Esa escena, así, tan simple, tan enternecedora en algunos puntos, tan sencilla, me sacó la más sincera de las sonrisas. Me hizo recordar mis años de colegio, mis días de hermosa ingenuidad infantil. Esa pequeña llave, tan simple, oxidada, sucia, una llave que probablemente no abría nada, me hizo devolverme unos trece años a los días en que yo también recolectaba ese tipo de tesoros infantiles.
No sé que tienen esos años, no sé exactamente qué proceso hay en ese momento (debería saberlo, estudié una materia llamada "Psicología del Desarrollo", por Dios), que los niños tienden a recolectar tesoros, premios, souvenires de su exploración constante del mundo. Los niños recogen pequeños objetos que encuentran en la calle, objetos que encuentran olvidados en sus casas, objetos que no tienen dueño y parecieran no tener valor e inmediatamente los convierten en partes importantísimas de sus vidas.
Todo niño suele tener una caja, un cofre, un bolso o una gaveta donde deposita piedras, tapas de botella, relojes viejos, envolturas de dulces, bolígrafos sin tinta, anillos rotos, cualquier cosa. Y esa caja, esa gaveta, se convierte en el botín de ese niño, se convierte en su bóveda, su caja fuerte, se convierte en el depositario de los recuerdos de cada una de sus aventuras cotidianas.
Por alguna razón, además, siempre son objetos que a las madres les gusta botar, siempre son cosas que a los padres les da hasta asco tener en sus casas. Y mientras más los adultos se empeñan en deshacerse de los tesoros de sus hijos, más se aferran los niños a esos objetos, más se conectan con sus baratijas, más sentimientos les asocian a esos "desechos" que sus padres quieren hacer desaparecer.
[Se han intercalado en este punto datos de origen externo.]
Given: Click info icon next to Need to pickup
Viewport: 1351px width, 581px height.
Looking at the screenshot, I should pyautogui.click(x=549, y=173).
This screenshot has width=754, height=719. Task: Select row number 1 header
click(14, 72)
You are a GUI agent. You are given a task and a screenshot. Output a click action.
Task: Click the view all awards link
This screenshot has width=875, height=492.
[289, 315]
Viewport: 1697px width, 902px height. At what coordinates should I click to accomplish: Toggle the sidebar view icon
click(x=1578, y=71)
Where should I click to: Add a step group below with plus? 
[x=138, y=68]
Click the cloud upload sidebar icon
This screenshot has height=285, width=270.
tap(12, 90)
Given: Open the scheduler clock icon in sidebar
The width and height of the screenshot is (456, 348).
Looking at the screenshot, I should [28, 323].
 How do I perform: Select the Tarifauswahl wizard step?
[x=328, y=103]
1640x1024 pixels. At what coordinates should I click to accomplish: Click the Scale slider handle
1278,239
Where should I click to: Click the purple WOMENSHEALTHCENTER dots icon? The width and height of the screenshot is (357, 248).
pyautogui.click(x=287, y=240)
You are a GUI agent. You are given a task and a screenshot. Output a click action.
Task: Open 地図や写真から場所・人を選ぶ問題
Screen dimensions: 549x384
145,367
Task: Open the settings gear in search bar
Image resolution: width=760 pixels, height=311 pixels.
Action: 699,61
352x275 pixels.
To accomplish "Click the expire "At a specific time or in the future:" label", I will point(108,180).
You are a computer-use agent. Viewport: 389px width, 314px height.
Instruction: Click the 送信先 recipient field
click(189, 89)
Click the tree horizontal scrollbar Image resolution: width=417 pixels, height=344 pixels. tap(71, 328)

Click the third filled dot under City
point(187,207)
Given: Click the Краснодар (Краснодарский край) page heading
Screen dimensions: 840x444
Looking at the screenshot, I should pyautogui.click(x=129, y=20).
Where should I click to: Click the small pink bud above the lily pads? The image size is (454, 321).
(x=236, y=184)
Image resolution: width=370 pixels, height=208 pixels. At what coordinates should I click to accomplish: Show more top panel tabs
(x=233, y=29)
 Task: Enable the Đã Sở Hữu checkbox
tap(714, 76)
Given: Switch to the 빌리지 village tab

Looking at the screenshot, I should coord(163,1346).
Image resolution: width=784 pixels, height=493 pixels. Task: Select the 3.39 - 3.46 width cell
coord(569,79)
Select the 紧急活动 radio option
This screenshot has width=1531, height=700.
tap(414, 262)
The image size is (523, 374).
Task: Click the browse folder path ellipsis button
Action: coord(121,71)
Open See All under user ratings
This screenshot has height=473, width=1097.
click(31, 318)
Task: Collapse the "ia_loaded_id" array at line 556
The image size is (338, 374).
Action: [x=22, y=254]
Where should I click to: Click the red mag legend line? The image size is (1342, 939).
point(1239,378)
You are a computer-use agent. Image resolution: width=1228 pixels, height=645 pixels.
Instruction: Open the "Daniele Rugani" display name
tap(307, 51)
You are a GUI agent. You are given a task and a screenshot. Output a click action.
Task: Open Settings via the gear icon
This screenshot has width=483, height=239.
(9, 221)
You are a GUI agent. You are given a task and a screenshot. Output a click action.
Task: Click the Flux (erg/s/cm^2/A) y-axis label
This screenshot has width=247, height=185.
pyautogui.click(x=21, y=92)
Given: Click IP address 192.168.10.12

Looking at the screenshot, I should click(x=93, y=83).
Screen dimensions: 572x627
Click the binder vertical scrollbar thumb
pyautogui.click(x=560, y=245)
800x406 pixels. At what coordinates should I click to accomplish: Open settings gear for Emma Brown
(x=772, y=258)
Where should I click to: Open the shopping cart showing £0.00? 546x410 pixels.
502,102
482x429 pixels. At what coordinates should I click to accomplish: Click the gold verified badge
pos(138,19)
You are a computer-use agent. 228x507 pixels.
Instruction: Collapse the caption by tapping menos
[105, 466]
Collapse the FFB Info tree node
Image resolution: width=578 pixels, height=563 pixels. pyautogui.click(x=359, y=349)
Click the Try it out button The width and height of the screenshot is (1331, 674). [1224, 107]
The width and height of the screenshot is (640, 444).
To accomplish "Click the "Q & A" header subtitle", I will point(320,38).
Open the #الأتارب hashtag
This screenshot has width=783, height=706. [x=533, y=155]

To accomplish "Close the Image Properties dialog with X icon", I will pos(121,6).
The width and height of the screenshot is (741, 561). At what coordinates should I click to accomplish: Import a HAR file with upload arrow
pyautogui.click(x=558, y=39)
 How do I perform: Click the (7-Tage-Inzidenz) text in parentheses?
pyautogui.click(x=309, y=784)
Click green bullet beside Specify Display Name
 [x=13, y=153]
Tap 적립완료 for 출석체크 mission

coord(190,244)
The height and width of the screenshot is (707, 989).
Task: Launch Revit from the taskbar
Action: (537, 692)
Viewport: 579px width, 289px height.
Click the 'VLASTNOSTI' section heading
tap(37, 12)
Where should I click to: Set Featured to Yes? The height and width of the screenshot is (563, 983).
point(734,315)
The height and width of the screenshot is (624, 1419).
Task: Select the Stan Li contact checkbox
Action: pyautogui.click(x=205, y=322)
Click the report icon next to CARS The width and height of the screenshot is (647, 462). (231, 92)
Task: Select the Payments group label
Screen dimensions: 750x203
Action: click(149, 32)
Y alguien podría preguntarse cuál es la relevancia con que hable de este asunto orientado a los niños, porque los adultos también suelen guardar cosas y, en muchas ocasiones, también son baratijas u objetos que podrían ser desechables. El asunto es que con los niños es muy, muy diferente. Los niños le atribuyen sentimientos, afectos a los objetos; los "catectizan", dirían los psicoanalistas. En este sentido no hay una mayor diferencia con respecto a los adultos, ciertamente. Pero los niños, dentro de su bendita inocencia e ingenuidad, dentro de su imaginación infinita, le atribuyen significados mágicos a esos objetos. ¿O nunca les ha pasado que se encuentran con esos objetos de la infancia, esos tesoros, y se preguntan por qué demonios guardaban ese pedazo de basura?
Cuando se es niño, se ve todo con los ojos de la fantasía. Lo que es un reloj viejo, para un niño es una brújula que llevaría al tesoro del Pirata Barba Roja. Lo que es una simple roca, para un niño es un diamante alienígena en bruto. Lo que es un bolígrafo seco, para un niño es la pluma de la que saldrá su gran novela detectivesca... Cada uno de esos objetos es una pequeña ventana a un capítulo distinto de ese libro de cuentos que es la mente de un niño. Lo que hay que hacer cuando nos encontremos de nuevo con esos tesoros, es hacer un esfuerzo por recordar qué significaban y sonreír... pues quien sonríe es nuestro "niño interno" (odio un poco esa expresión), nuestro "yo de ocho años".
Cuando subía al salón con los niños, cuando el chico le ofreció la llave a la chica, yo no vi de qué hablaban, sólo supe que era una llave. Ya más adelante, cuando los llevaba de nuevo a su aula, el chico sacó la llave de su cartuchera una vez más, para recordarle a su compañera el trato que habían hecho. La llave tenía forma de corazón.